One of the special circumstances here was the fact that the omission was the mistake of Miss Mehta’s solicitors.  It was said that the mistake of her solicitors could not amount to “special circumstances” within rule 11.  I do not agree.  In applying rule 11, I should have thought that the appellate authority might well adopt the practice which we adopt in the Court of Appeal here.  We are often asked to extend the time of giving notice of appeal.  We never let a party suffer because his solicitors make a mistake and are a day or two late in giving notice of appeal.  We always treat it as a ground for extending the time...

In Hughes v National Trustees Executors & Agency Co of Australasia Ltd (1978) VR 257 McInerney J of the Victorian Supreme Court said:

The object of the rule is to give the Court a discretion to extend the time with a view to the avoidance of an injustice...

One object of fixing times under the rules is to achieve a time table for the conduct of litigation in order to achieve finality of judicial determinations.  A successful litigant has an interest in knowing that a claim against him has been determined and that he is no longer “at risk”...

In the Supreme Court of New South Wales, the joint judgment of Reynolds, Hutley and Bowen JJA in Outboard Marine Australia Pty Ltd v Byrnes (1974) 1 NSWLR 27 at 30 includes the following:

We appreciate that the Rules of Court, particularly those relating to time, should never be allowed to be an instrument of tyranny.  They do, however, have purposes, one of which is that the parties may know where they stand and regulate their affairs accordingly.  It is also appreciated that where genuine issues ought to be litigated, if such can be done with fairness to all concerned, it is appropriate to take a benign view of applications to extend time

The approach of that Court that its discretion should not be bound by rules but should be exercised wherever sufficient cause is shown upon an examination of the circumstances of the particular case was confirmed in Morris v Public Transport Commission (unreported, Moffit P, Glass and Mahoney JJA, 28 May 1984), where the time was extended, in unusual circumstances, six years after a notice of appeal had been inadvertently filed one day outside the prescribed period.  Moffit P (with whom Glass JA agreed) held that the notice of appeal was irregular, but not a nullity.  He said that if the irregularity had been perceived shortly after it had occurred:

It is inconceivable that the error would not have been adjusted by an order extending time. ...  The modern practice is directed to avoiding technicality and instead seeks to look to the actual prejudice arising from departures from procedural rules. ...  In the end it is a question of what is just between the parties.  The negligent delay by a plaintiff’s solicitors may operate against a plaintiff, but the blamelessness of a plaintiff personally for delay has to be weighed with such negligence and other relevant facts.

All of the above cases can be readily distinguished from the present inasmuch as they deal with applications for special leave to file notice of appeal or with statutes or rules of court which stipulate “special circumstances”, “good reason”. etc.  None of them deals with the much more stringent test of “circumstances beyond the control” of the relevant person.  The case itself in which the above authorities are gathered, Jess v Scott (1986) 70 ALR 185, concerned the application of Order 52 Rule 15(2) of the Federal Court Rules.
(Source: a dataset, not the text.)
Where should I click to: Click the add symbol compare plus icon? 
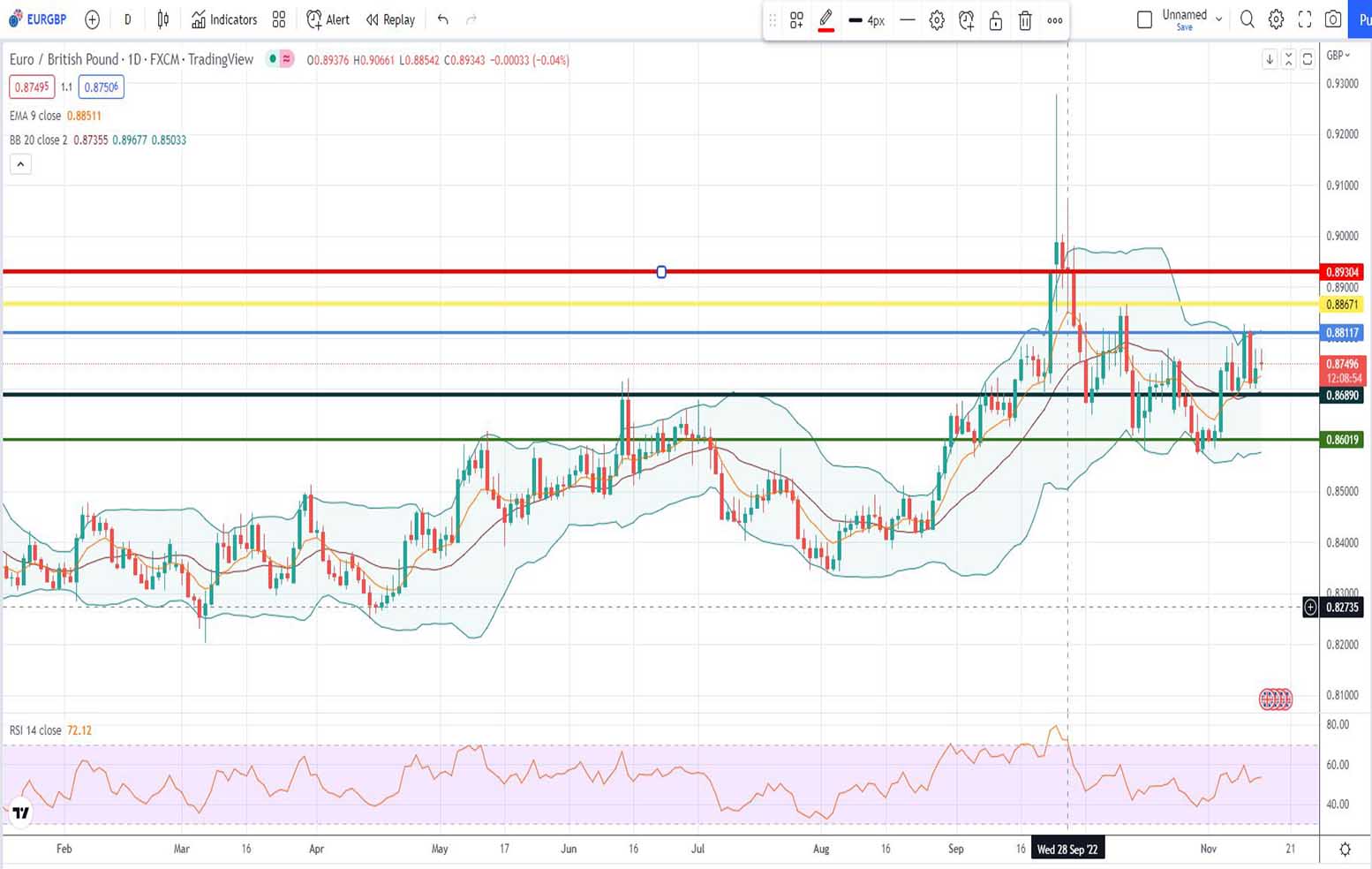[93, 19]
Sub-rule (1) of Rule 15 provided for the appeal period of 21 days, and for its extension upon application made by motion upon notice filed within the period of 21 days. Sub-rule (2) then provided as follows:

Notwithstanding anything in the preceding sub-rule, the Court or a Judge for special reasons may at any time give leave to file and serve a notice of appeal. (Emphasis added)

Once again, this is quite different from “circumstances beyond the control” of the applicant.

Mr Hodgkinson then attempted to distinguish Stadium Sports Franchising Pty Ltd v Stadium Australia Management Ltd (1997) 37 IPR 345 which dealt with an application to extend time for the late filing of a notice of opposition under subregulations 5.2(b) and (c) of the 1995 Trade Marks Regulations. In that case the delegate of the Registrar found that the failure to deposit the notice in the late box at the Sydney State Office in time did not amount to circumstances beyond the control of the person applying for the extension of time because the filing of the notice had been left until the last possible moment. Mr Hodgkinson argued that that was not the case with this application where the trade mark applicant and/or the assignee had simply been unaware that the relevant act had not been done.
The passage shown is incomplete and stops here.